The US National Ignition Facility (NIF), the interior of which is seen here in July 2008, has reportedly achieved a fusion reaction that produces more energy than was put into it

On Sept. 17, hundreds of thousands marched in New York City and elsewhere demanding an end to fossil fuel use. Society desperately needs to become more sustainable to recover from a summer of wildfires, an estimated 7 million fossil-fuel-pollution-related deaths and 5 trillion dollars spent on these fuels. However, the fastest route to ending fossil fuels is not what most people think. It's not solar and wind. It's fusion energy, the energy that powers our sun and all the other stars in the universe. Fusion can replace fossil fuels faster and cheaper than renewables, but private companies need more access to government funding to make this a reality.

The media does not give the impression that fusion is the solution to our finite energy sources. Why? Solar and wind are reported to be affordable and cheaper than fossil fuels. The capital investment is widely quoted at about $1 per watt of power capacity. Surprisingly, this $1 refers to dollars per watt of peak power, the maximum a solar or wind farm is capable of producing at the sunniest or windiest minute.

The real story is much less sunny. Since solar and wind cannot provide 24-hour year-round power without enormous amounts of energy storage for the night and for cloudy, windless days, nor without a "smart" long-distance grid that can shift power from where it's produced to where it's needed, the real costs of year-round solar and wind are about $10 per watt. That is far higher than the capital costs of fossil fuel generators.

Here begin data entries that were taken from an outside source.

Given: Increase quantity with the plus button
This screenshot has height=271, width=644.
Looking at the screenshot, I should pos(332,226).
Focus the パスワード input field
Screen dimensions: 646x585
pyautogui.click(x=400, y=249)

With adequate funding, most fusion companies expect to distribute power in the next 12 years, not 30, and some plan to plug into the network in this decade.

However adequate funding is not available right now. Too little money leads to too small staff and much slower progress than is technically possible. Almost all fusion companies now rely overwhelmingly on private investment, including crowdfunding platforms for small investors. But we need government funding as well to succeed rapidly.

But how fast can we get to commercialized fusion energy? We can do it in a decade or so. That's true even though for years the fusion stories in the news have been about the giant, multibillion-dollar government-funded projects like the ill-fated, never-finished International Tokamak Experimental Reactor (ITER) in France and the National Ignition Facility, or NIF, in the U.S. Their huge costs and much-postponed schedules have resulted in the jaded "fusion is always 30 years away" dismissal.

What news stories have missed are the small investor-funded fusion companies that are making the fastest progress toward practical fusion energy. While it's true we don't yet have Doc Brown's fusion-powered flying DeLorean car from "Back to the Future" right now, the fusion companies have gotten closest to getting more energy out of the device than is fed into it. The industry's biggest players have spent millions of dollars to achieve this progress using devices far smaller and cheaper than government-level initiatives.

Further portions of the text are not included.